Yetiştirdiği çocuğa yatırım yapmadan önce, istişare safhası bittikten sonra istihare yapacak veya yaptıracak, ondan da müspet cevap alacaktır… Kendisine yatırım yapılan çocuk bir cevher, bir nadire-i hilkat, bir fırtınadır… Birkaç sene içinde derin Osmanlıca, İngilizce, Arapça, Fransızca öğrenecektir… Eton Koleji’nin verdiğinin çok üzerinde bir genel kültüre sahip olacaktır… Eline Fuzuli Divanı’nı vereceksin, açıp rastgele bir gazel göstereceksin, şahane bir metin şerhi yapacaktır. Hattat ve neyzen olacaktır. Hezarfen olacaktır… İstanbul kültür, terbiye, görgü ve adab-ı muaşeretinin bir heykel-i mücessemi olacaktır… Bir hikmet abidesi olacaktır…
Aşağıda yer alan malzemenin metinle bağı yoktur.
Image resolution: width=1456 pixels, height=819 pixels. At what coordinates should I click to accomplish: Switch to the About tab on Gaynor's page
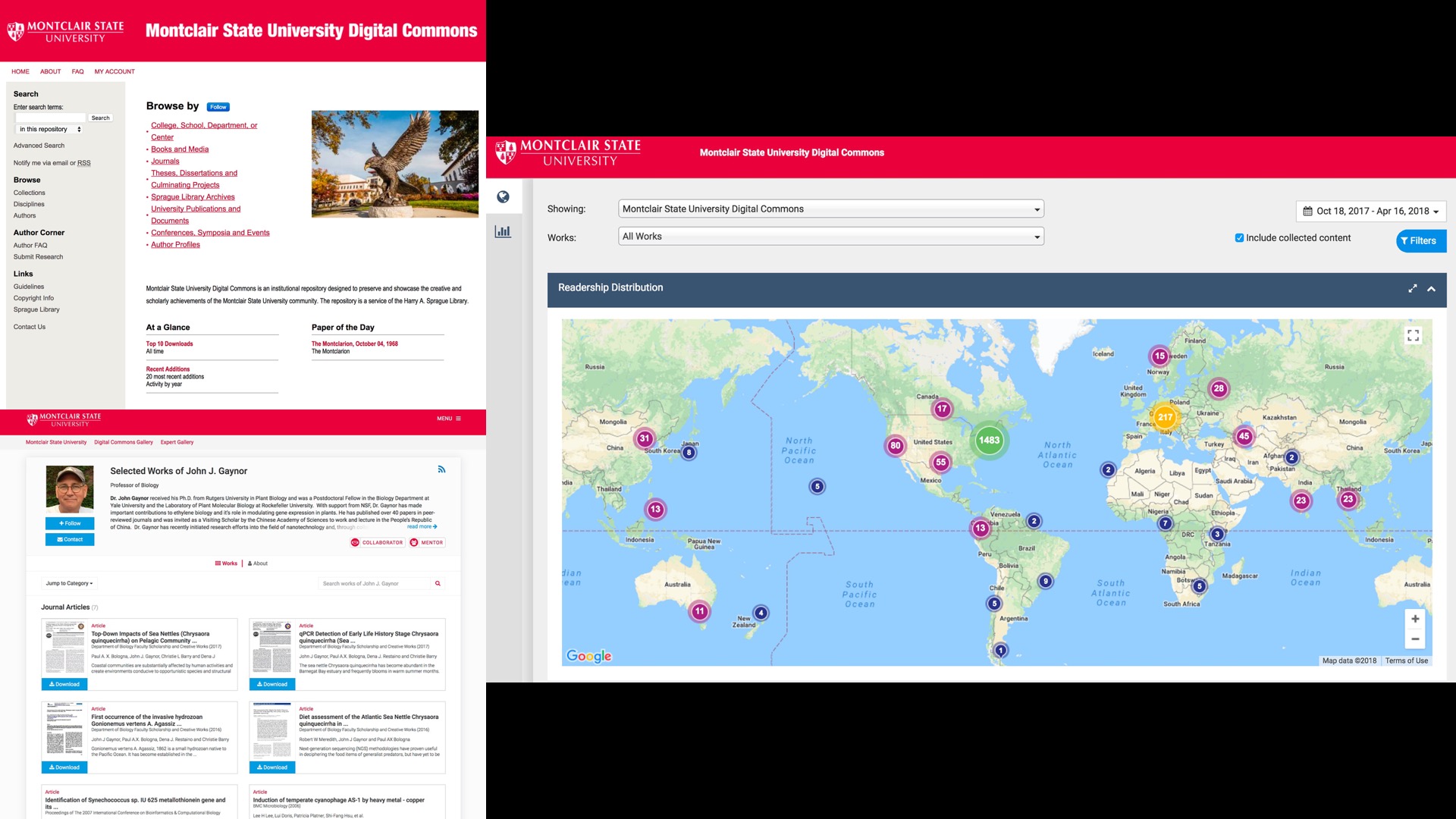click(x=259, y=563)
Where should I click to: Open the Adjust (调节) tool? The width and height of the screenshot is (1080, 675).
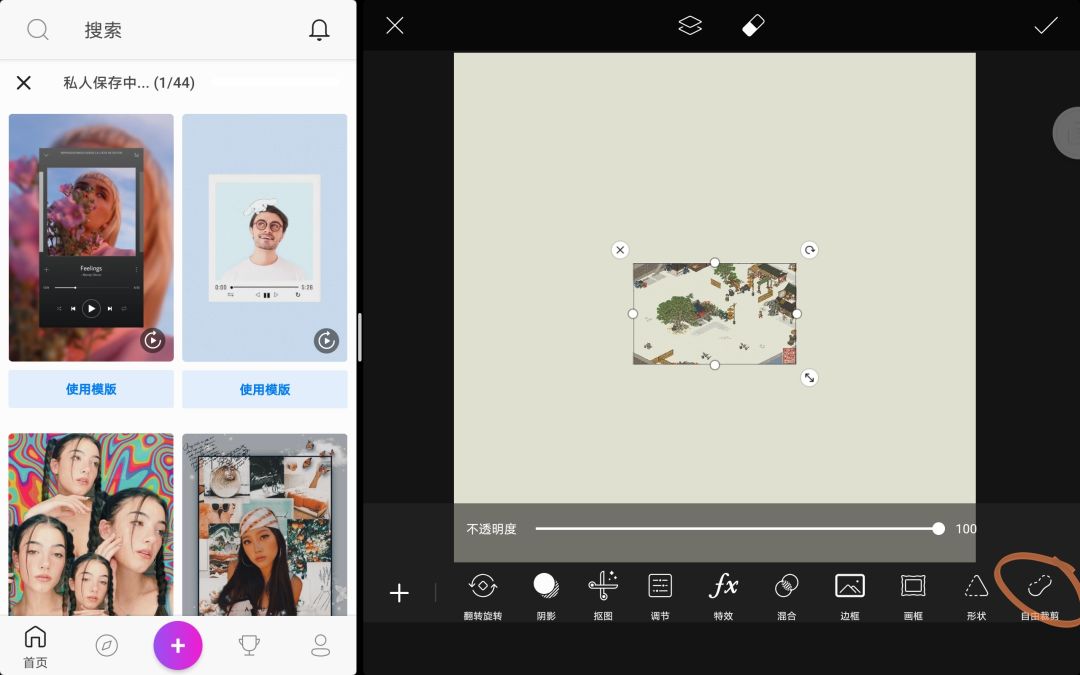coord(660,593)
İlim, irfan sahibi, muhlis, mürüvvetli, müeddep, ahlak-ı hasene ile mütehallik, kâmil bir Müslüman olacaktır…

Dünyayı ayaklarının altına alacaktır…

Mahlukattan ücret istemeden ve almadan nice hayırlı hizmetler yapacak, fütuhata nail olacaktır…

Yıllar geçecek bizim hayırsever zengin vefat edecek, lakin hayır defteri kapanmayacaktır… Yetiştirdiği bu iyi insanın sevapları ona da yazılacaktır… Sadaka-i cariye...

Acaba bizim bunlara aklımız eriyor mu?

Bu yolla İmam-ı Gazali’ler yetiştirilebilir…

Şeyh Şamil’ler yetiştirilebilir…

Nureddin Zengî’ler, Selahaddin Eyyubî’ler yetiştirilebilir…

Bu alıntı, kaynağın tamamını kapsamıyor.